_TO DO_
Below are records with pictures in them; print them exactly, omitting the pictures.

::: DATA LISTING

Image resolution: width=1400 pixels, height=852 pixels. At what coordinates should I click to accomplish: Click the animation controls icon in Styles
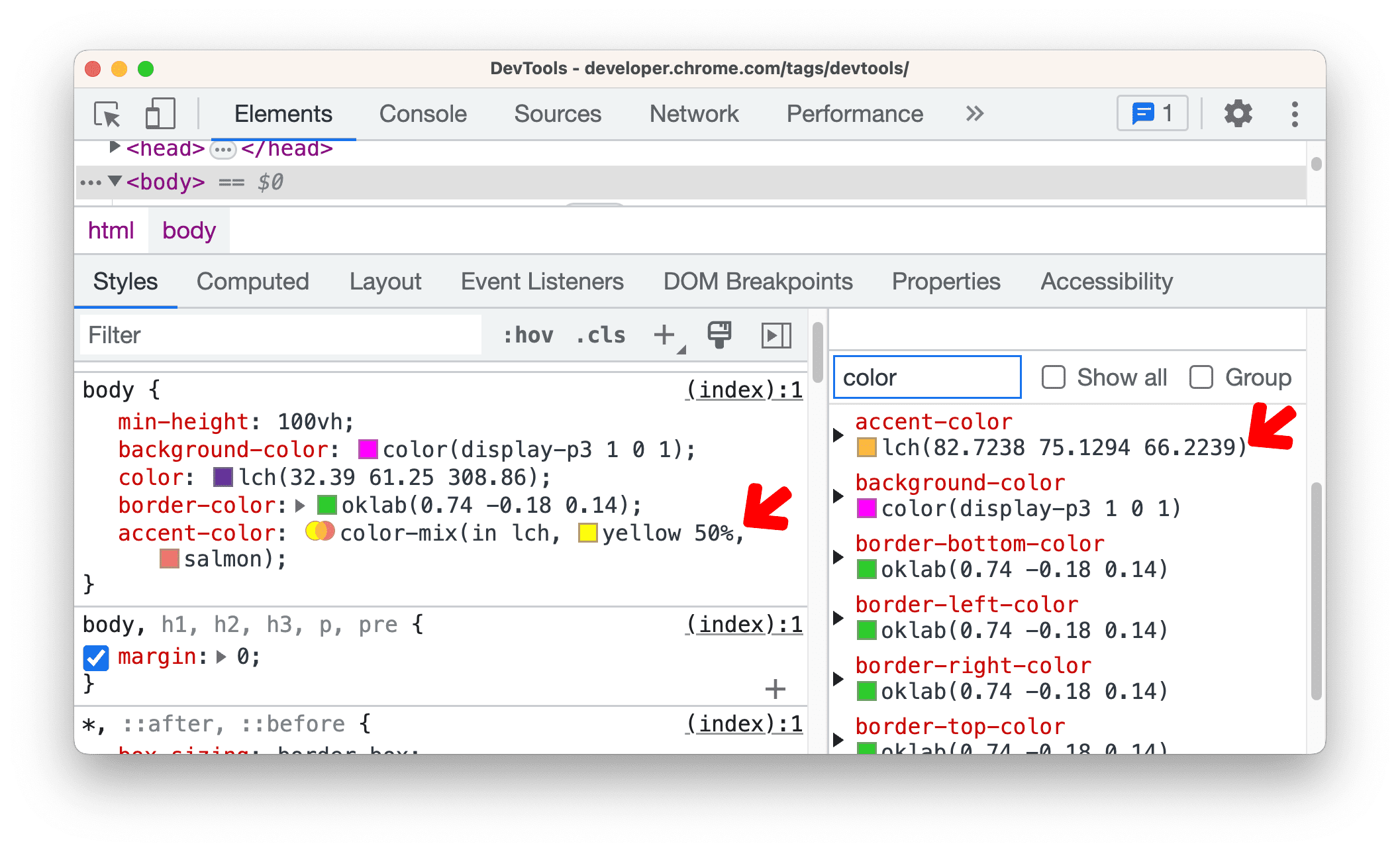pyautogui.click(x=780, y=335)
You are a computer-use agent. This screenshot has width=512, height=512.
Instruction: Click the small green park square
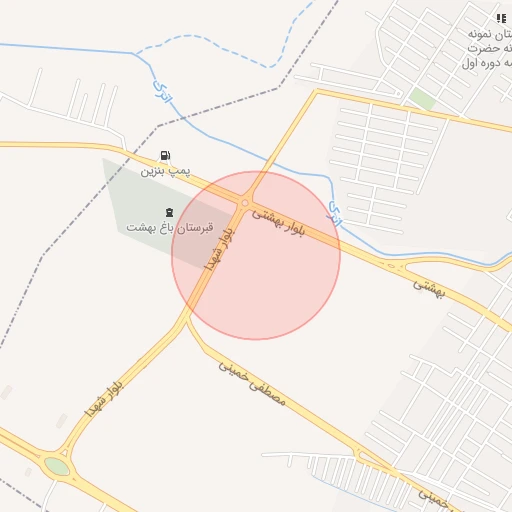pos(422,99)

::::::

_EXERCISE RESULT_
Image resolution: width=1400 pixels, height=852 pixels. At what coordinates should I click to accomplish: Click the animation controls icon in Styles
pyautogui.click(x=780, y=335)
You are a computer-use agent. This screenshot has width=512, height=512.
Instruction: Click the small green park square
pos(422,99)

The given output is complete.